One of the understandable reactions to the terrorist attacks in Paris is fear of the refugees pouring into Europe and knocking on our doors.

The 10,000 refugees the United States has agreed to welcome, out of the several million people looking to escape the violence in Syria and other parts of the Middle East, represent a scary combination of the known and the unknown.

We know that most of them come from areas where Islamic State is operating or threatening. We know that the majority of them are Muslim, which provides one more connection with Islamist-motivated terrorist organizations than most of us have. We know that some refugees entering Europe have used false identities and lied about where they came from.Our View - Live Like Refugees 1

We don’t know whether Islamic State or other terrorist organizations are infiltrating refugees to gain entry to Europe or the United States. We don’t know how widely Islamic State’s twisted theology appeals within the Muslim world. Those of us outside the immigration system don’t know how well the screening process for refugees works.

All of those knowns and unknowns make the American public receptive to demagoguery about the threat posed by the refugees and the need to turn them away to keep our homeland secure.

From a Jewish perspective, however, we don’t see how the United States (and Georgia and other states that have announced their meaningless refusal to take refugees) can say no to the few refugees the Obama administration has agreed to take.

We know that at least a quarter-million people have died in four years of the Syrian civil war and that, short of a diplomatic miracle, tens of thousands more will be killed before it’s over, so we know that taking in refugees is saving lives. We know of no higher mission in this world than saving innocent lives and thus the generations to come.

As human beings and as Jews, we are horrified at the prospect of condemning thousands of people to death at the hands of Islamic State, which kills more Muslims than any other group, or the Assad regime or the various other fighting forces on the ground in Syria or the foreign air forces flying overhead, all for the “crime” of being different.
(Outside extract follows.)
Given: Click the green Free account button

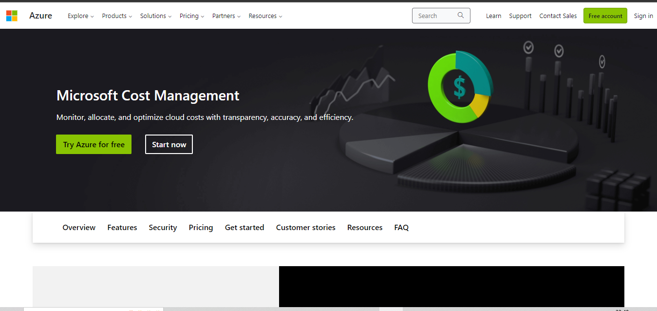Looking at the screenshot, I should tap(605, 16).
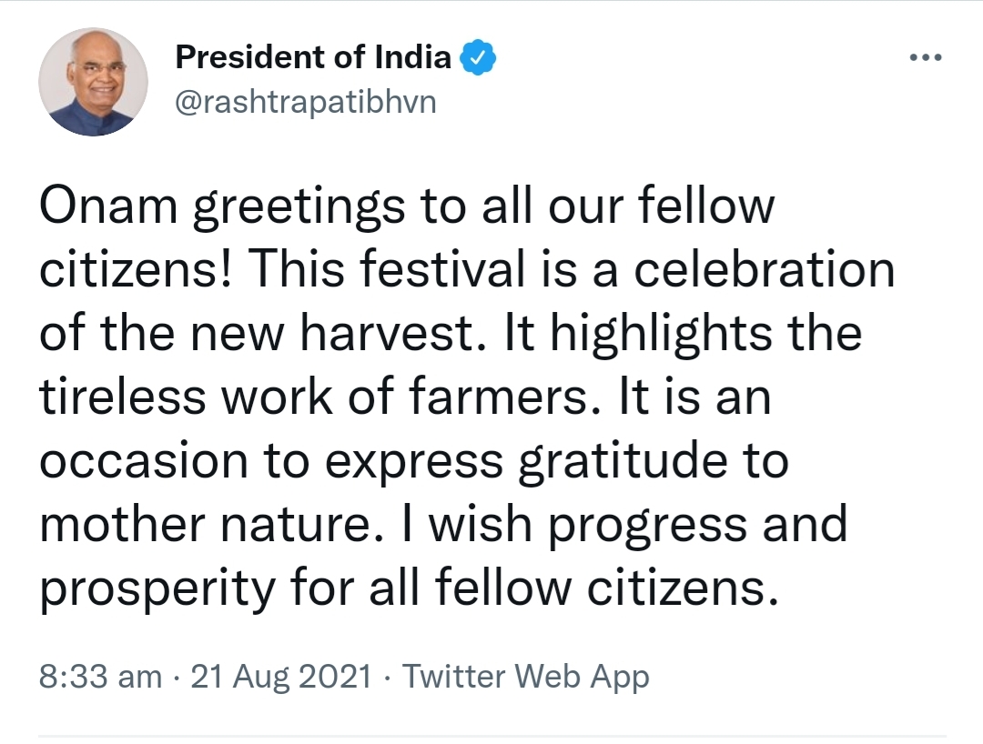The height and width of the screenshot is (744, 983).
Task: Open the President of India profile photo
Action: coord(94,82)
At such times, we of course think back to the 1930s and the Jewish refugees whom the United States and other nations turned away instead of saving them from the Nazis. It’s worth remembering that one of the justifications for rejecting those Jewish refugees was the fear of saboteurs and insurrectionists hidden among them.
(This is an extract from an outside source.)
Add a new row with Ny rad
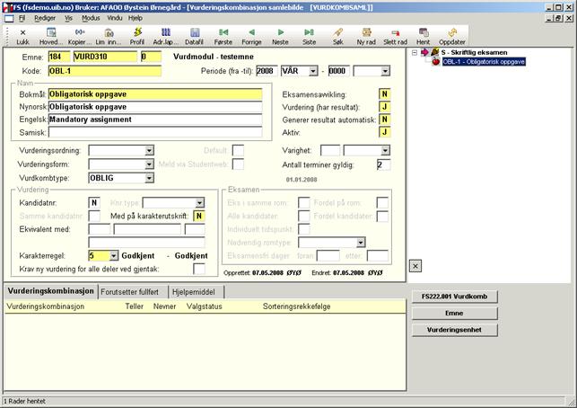 click(366, 36)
But that was then; this is now. And now we know a simple truth: Those who wish to do us harm don’t need to hide among refugees. In fact, they would be fools to subject themselves to the multiphase scrutiny of the U.S. refugee process when they can so easily enter the United States in other ways, from obtaining tourist or student visas to sneaking across our porous southern and northern borders.

Let us not forget that from the 9/11 attacks on the United States to this year’s January and November attacks on Paris, the culprits were either legal residents or illegal immigrants, not faux refugees. To use their evil as an excuse to turn our backs on real refugees is to condemn ourselves as accessories to murder.